I’m not sure that politics and the literary object are related in this way—not sure that the absence of a coherent political program from the pages of a book vitiates that book’s political desire or political imagination, or constitutes an argument against political engagement. The faintly mechanistic vision of readerly relations implicit in such judgments can’t account for the demonstrably unpredictable ways people end up feeling about novels— can’t account for the possibility that a reader will be, say, angered by a complacent narrator, or bored by a progressive character, or spurred into radical action by a defeatist plot arc. Fiction sits at an odder angle to the real than is dreamt of in a lot of academic criticism. (The silence to which The Savage Detectives reduces me feels enlivening, a heightened state of alertness to contingency, danger, possibility, changefulness.) But the deeper reason such critiques frustrate may be that the attempt to specify what politics a book “has” relies on a taxonomic clarity that Bolaño’s novel feels engineered to defeat. “To narrate,” Roland Barthes claims in S/Z, is to set spinning a universe “which one delays predicating.” It’s only when we reach the end of narration, he continues, that the predicate arrives—only then, in Barthes’s arresting phrase, that “the world is adjectivized.” Telling a story, in this account, is an effort at staving off that final adjectivization, an attempt to forestall any reader’s confidence in declaring what the world of the narrative is like.

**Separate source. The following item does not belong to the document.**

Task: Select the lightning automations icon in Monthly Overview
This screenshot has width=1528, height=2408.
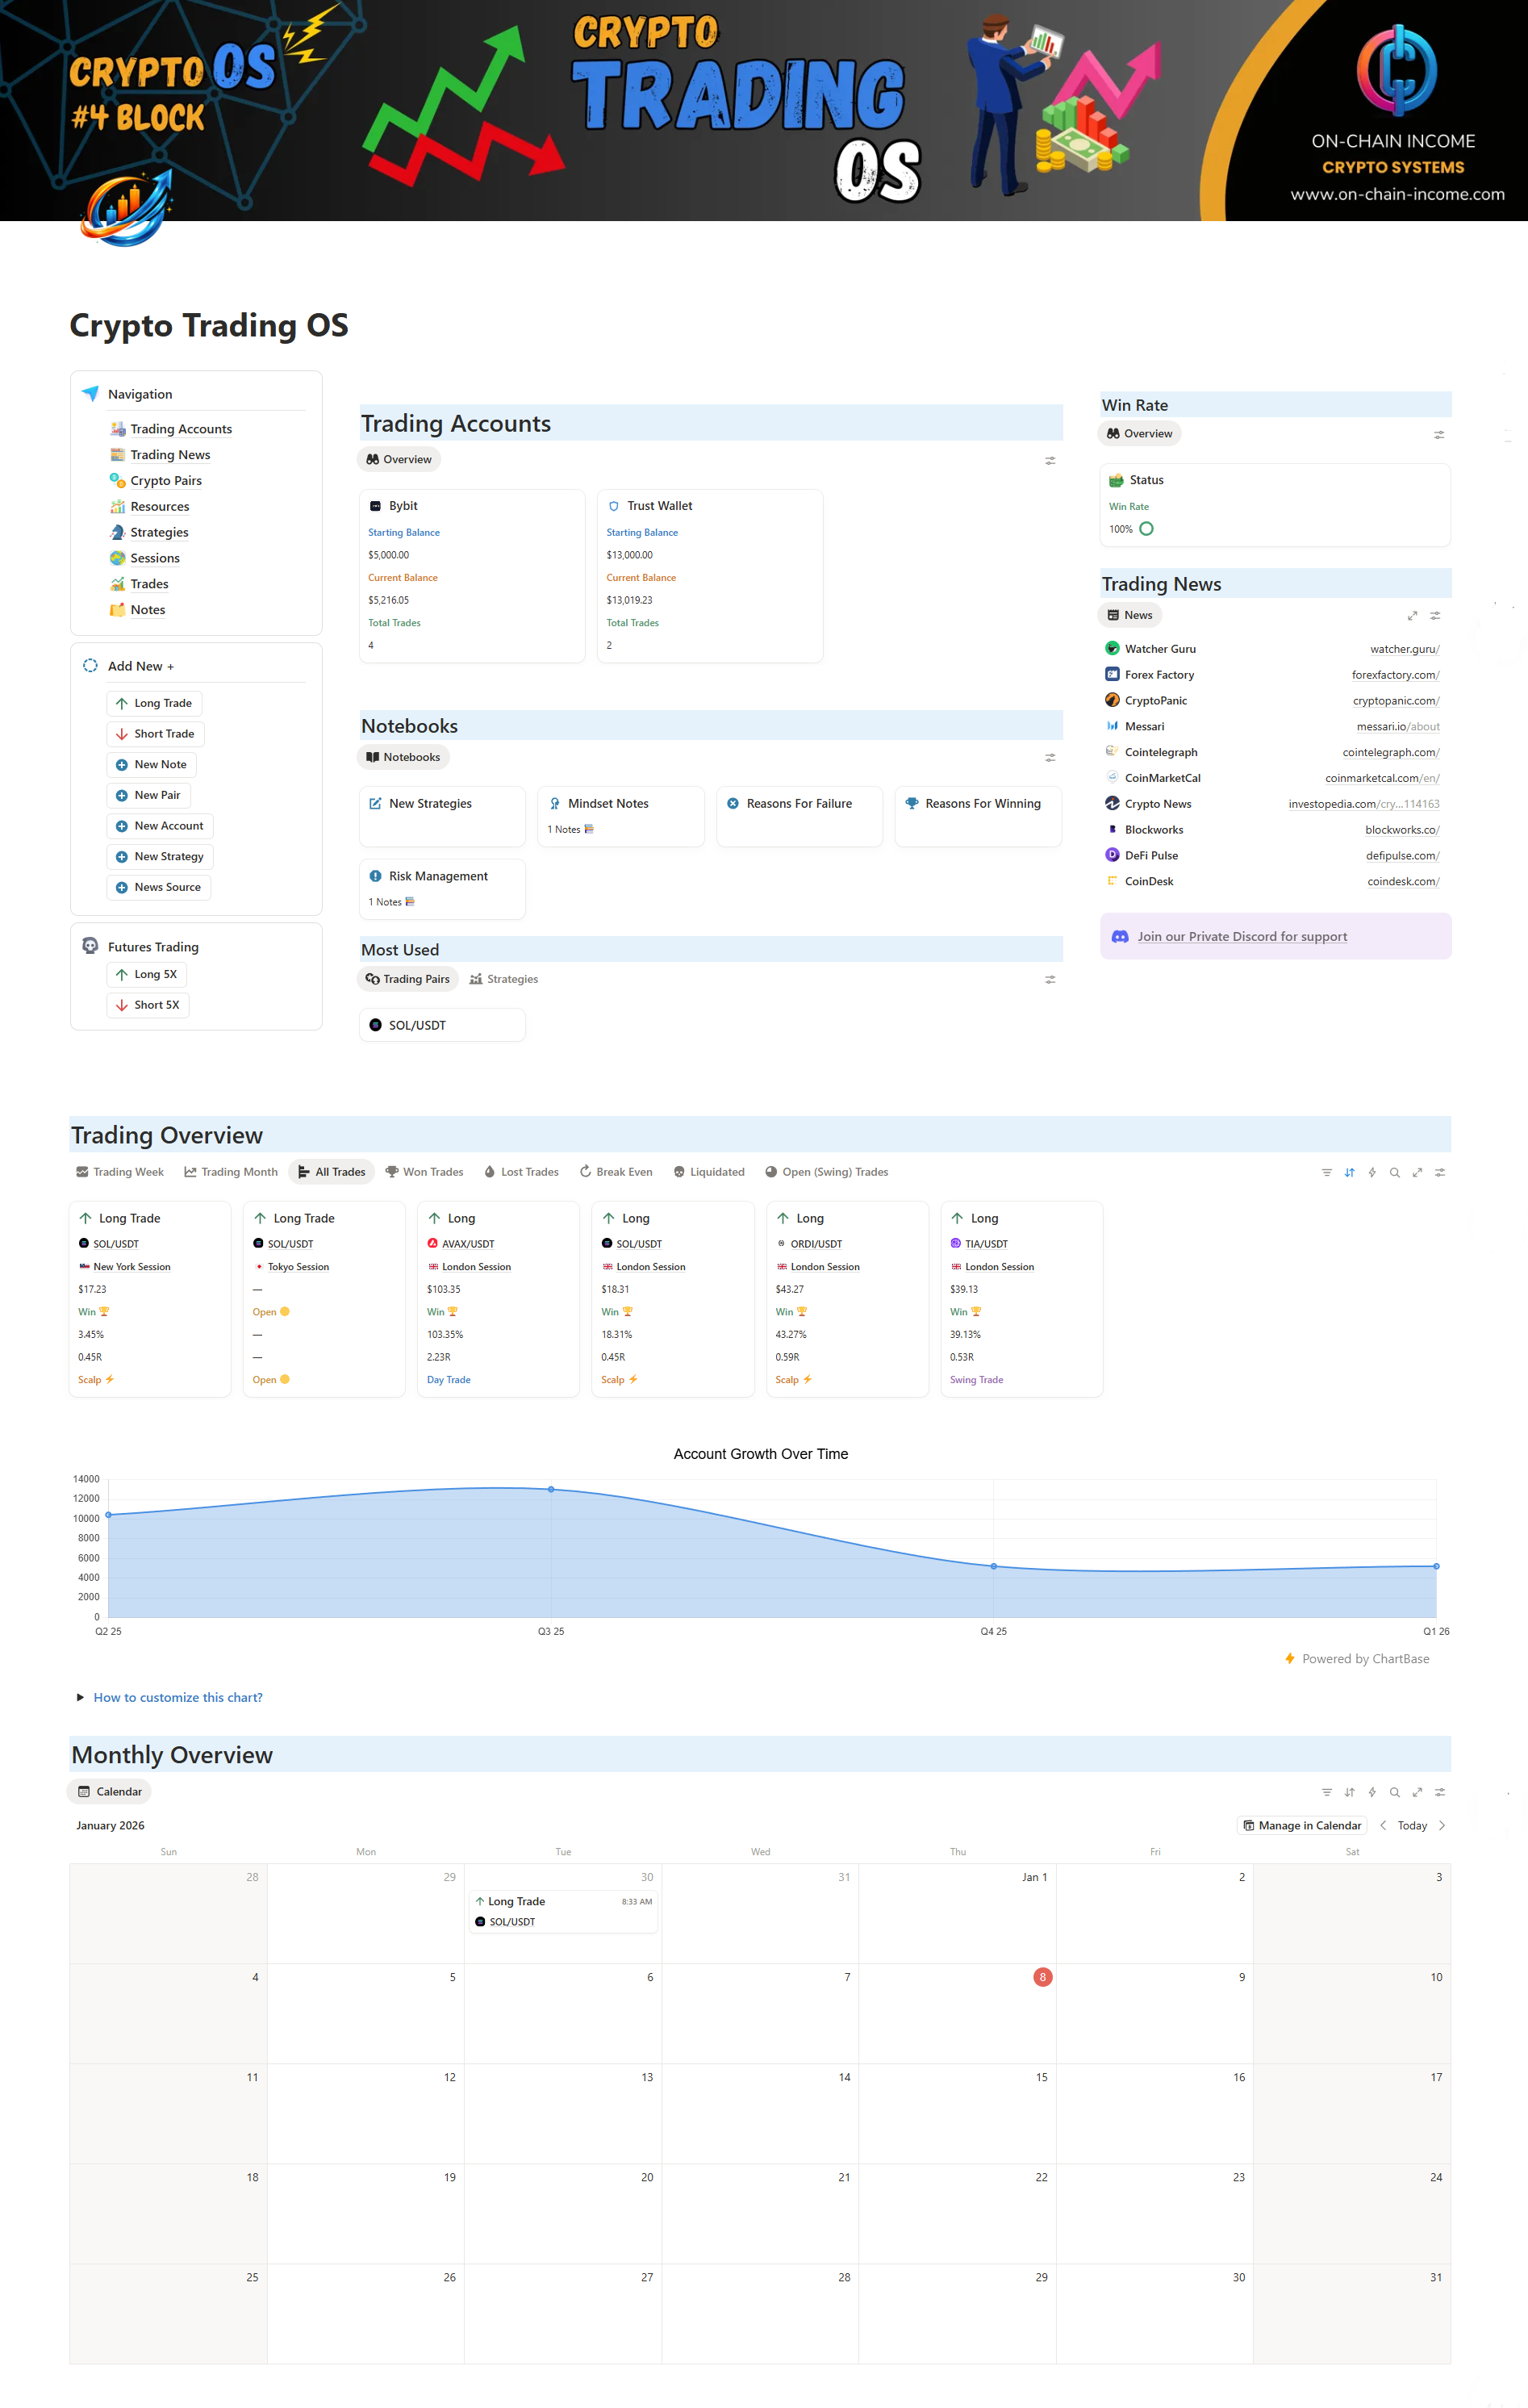Action: pos(1372,1792)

What is The Savage Detectives like? How is it finally adjectivized? Arturo’s backward walking indeed sounds fatalistic, and Luis Sebastián is certainly melancholic. But neither word serves adequately as a descriptor of Bolaño’s novel. Nor do the countervailing terms we might wish to assign in reaction (“hopeful,” “exuberant”) work any better. All of these emotional and political attitudes are contained in the pages of the novel, and all of them are volatilized—set in reaction against one another, constantly morphing into something else (maybe this, maybe that). Arturo’s Benjaminian remark does not encapsulate the truth of The Savage Detectives’s politics. It’s a moment in conversation, a move in an unfolding social game. “What do you mean, backward?” is Juan’s first dubious response to Arturo, followed by the seemingly approving judgment that “this sounded like the perfect way to walk.” But he confesses to his journal that “the truth was I had no idea what he was talking about. If you stop and think about it, it’s no way to walk at all.” Arturo’s image is not utterly discredited here, but its self-dramatizing assurance is comically placed in social space and historical time. The Savage Detectives does not promulgate Arturo’s image so much as set in motion a set of questions around it: What kind of historical experience makes such a vision seem attractive, comforting, inevitable? What kind of a collective takes shape around such a practice, and how durable is that collective, and where can it lead?

The answer to these questions can’t take the form of an adjectival label: it takes the form of the novel’s unwinding, its hundreds of pages of speaking-in-time. I still find the vividness of that speaking almost literally unbelievable, an incredulity that sometimes takes the superstitious form of marveling at the mundanity of the physical book. How is it that this rectangular object, smaller than a breadbox, contains so many people and so many moods, so many projects, so much ongoinginess? I’ve read it many times, but it’s a book about which I am still curious: I want to know what these people are talking about. In the face of that curiosity, in the reading itself, the analytic habit is momentarily suspended. “For a while,” Iñaki Echevarne says in a Barcelona bar in July 1994, “Criticism travels side by side with the Work, then Criticism vanishes and it’s the Readers who keep pace with it. The journey may be long or short.” The Savage Detectives makes the critic—this critic at least—a reader again, trying to keep pace on the journey. I don’t know what The Savage Detectives is like: it’s a book to which I can finally only say, Go on, I’m listening.